In this case, upon consideration of the defendant's motion to strike, we find that it is in essence a pleading which opposes the motion to dismiss filed in this action, and argues the ultimate merits of that motion. Recognizing that "[m]otions to strike under Fed .R.Civ.P. 12(f) are viewed with disfavor and are infrequently granted," Lunsford v. United States, 570 F.2d 221, 229 (8th Cir.1977), we find that the defendant has not shown that the motion to remand filed by the plaintiff is both "redundant, immaterial, impertinent, or scandalous" and unfairly prejudicial. Ruby v. Davis Foods, Inc., 269 F.3d 818, 820 (7th Cir. 2001). Therefore, in the exercise of our discretion, Von Bulow v. Von Bulow, 657 F.Supp. 1134, 1146 (S.D.N.Y. 1987), we will deny this motion to strike.
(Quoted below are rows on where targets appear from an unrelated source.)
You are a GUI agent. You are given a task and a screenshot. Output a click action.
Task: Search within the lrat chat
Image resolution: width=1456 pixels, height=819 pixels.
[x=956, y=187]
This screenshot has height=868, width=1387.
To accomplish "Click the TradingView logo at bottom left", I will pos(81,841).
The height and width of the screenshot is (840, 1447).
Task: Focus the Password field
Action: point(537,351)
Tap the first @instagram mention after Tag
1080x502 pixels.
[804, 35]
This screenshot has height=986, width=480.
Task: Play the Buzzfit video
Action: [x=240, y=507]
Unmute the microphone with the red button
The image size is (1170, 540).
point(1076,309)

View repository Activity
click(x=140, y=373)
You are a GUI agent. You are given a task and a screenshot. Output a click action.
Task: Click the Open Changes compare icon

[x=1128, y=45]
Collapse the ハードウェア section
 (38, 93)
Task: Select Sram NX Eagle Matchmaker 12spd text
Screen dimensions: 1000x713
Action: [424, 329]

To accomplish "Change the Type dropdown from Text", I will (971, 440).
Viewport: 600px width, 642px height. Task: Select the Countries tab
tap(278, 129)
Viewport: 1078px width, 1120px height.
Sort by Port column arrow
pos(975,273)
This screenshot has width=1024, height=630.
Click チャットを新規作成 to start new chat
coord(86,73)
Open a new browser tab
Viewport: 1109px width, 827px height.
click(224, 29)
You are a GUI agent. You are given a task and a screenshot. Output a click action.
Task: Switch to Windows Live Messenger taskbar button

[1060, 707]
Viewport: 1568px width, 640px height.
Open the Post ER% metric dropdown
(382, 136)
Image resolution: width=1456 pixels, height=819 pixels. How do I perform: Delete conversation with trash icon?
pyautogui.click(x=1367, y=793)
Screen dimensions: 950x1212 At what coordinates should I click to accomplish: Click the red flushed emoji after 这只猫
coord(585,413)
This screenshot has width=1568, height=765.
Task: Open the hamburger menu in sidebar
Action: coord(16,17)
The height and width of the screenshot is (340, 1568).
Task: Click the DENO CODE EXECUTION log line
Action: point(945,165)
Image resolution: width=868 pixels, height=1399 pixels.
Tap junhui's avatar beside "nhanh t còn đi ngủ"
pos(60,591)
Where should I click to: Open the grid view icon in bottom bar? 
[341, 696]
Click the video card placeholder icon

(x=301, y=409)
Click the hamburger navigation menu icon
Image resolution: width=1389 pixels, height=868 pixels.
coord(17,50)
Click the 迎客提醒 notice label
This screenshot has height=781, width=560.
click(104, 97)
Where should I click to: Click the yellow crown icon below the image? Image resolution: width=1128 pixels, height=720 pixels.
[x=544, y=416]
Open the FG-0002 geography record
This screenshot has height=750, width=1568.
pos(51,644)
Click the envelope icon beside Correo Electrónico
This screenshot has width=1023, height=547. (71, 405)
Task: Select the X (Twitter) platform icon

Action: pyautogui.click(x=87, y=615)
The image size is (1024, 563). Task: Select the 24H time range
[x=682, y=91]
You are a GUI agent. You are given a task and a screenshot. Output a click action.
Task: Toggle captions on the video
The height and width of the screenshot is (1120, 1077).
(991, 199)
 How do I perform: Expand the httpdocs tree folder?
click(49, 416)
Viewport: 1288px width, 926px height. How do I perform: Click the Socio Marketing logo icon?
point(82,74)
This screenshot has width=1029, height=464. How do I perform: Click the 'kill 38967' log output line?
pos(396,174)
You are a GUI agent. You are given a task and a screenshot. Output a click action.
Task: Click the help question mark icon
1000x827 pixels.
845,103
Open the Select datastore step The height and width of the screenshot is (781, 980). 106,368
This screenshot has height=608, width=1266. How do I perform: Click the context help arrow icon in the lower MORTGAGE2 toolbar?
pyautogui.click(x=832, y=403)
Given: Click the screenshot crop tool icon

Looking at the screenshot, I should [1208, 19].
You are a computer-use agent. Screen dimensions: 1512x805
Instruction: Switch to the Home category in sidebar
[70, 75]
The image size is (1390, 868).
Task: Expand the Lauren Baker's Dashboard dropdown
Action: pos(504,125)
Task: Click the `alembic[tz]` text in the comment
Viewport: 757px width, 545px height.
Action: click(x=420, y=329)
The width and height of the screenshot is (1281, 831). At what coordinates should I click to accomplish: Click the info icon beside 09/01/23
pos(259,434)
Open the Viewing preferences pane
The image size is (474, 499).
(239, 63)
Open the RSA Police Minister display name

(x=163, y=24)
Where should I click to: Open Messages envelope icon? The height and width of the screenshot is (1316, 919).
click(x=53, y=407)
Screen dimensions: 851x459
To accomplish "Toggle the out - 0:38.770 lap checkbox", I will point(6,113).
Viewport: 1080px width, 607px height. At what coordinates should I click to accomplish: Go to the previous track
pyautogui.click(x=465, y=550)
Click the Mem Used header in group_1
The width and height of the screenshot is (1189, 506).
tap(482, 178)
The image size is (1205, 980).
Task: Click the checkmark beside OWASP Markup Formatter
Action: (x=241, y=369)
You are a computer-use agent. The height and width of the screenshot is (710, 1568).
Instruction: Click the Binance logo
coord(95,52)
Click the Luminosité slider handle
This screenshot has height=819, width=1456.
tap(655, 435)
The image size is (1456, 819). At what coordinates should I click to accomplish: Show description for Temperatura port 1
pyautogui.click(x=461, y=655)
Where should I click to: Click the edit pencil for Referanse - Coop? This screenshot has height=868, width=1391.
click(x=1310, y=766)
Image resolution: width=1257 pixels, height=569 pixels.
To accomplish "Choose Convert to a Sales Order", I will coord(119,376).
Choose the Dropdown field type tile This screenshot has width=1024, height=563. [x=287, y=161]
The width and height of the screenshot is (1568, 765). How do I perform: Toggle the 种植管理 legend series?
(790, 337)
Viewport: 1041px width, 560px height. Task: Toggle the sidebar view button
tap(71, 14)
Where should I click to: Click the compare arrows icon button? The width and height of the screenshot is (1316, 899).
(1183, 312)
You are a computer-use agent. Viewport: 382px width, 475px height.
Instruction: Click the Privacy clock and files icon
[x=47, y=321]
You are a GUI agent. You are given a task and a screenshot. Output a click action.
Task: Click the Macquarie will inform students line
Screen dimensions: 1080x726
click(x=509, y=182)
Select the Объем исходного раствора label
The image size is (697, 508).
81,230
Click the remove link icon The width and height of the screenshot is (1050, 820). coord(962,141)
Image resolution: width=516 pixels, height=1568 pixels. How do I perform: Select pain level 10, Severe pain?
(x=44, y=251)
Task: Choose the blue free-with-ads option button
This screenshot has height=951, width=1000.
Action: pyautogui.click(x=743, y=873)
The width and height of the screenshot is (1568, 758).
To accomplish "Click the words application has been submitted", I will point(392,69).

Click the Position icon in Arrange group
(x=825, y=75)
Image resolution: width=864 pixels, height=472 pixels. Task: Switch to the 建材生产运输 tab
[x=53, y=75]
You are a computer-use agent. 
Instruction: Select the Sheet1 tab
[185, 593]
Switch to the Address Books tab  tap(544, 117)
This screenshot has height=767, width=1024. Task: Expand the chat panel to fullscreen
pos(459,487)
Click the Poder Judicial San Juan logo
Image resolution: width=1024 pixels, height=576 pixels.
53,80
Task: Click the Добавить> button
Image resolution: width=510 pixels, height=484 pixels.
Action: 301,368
However, because we understand the concerns that motivated the plaintiff to file this pleading, the Court will deny this motion without prejudice to the plaintiff advancing any of the arguments set forth in this motion in his response to the pending motion.

Accordingly, for the foregoing reasons, the plaintiff's motion to strike (Doc.

77.) , is DENIED without prejudice to advancing any of the arguments in this motion in his response to the pending motion for dismiss filed in this action.